§ DIRECTIONS
List all lines of the data that include the string "text".
====
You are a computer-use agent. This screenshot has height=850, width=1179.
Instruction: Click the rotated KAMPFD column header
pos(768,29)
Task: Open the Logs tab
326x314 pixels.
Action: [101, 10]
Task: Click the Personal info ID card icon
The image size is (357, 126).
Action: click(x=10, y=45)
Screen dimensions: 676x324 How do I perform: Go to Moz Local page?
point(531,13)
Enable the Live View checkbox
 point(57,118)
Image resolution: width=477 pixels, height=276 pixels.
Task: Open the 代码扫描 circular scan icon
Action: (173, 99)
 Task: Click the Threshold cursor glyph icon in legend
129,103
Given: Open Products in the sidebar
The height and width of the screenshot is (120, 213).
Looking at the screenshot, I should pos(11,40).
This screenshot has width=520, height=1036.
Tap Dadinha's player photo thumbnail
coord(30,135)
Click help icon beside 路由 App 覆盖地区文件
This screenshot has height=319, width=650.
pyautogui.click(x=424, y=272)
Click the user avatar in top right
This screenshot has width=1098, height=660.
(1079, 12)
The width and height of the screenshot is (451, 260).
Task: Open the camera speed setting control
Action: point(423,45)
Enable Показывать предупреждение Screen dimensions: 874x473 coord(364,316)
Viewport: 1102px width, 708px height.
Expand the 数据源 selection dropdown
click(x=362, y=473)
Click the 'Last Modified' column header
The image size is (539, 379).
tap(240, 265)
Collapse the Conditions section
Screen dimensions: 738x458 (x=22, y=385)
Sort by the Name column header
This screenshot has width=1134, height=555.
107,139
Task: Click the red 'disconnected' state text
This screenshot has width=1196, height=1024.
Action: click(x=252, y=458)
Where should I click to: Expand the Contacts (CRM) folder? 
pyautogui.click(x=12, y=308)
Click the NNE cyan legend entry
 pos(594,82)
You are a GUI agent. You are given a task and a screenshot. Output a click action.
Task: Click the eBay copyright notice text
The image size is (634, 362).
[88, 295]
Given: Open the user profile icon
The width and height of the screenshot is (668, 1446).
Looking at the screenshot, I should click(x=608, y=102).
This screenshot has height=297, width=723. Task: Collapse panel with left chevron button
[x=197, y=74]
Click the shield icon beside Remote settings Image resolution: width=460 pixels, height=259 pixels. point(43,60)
====
§ ANSWER TO THIS EXERCISE
Task: Click the red 'disconnected' state text
Task: Click the eBay copyright notice text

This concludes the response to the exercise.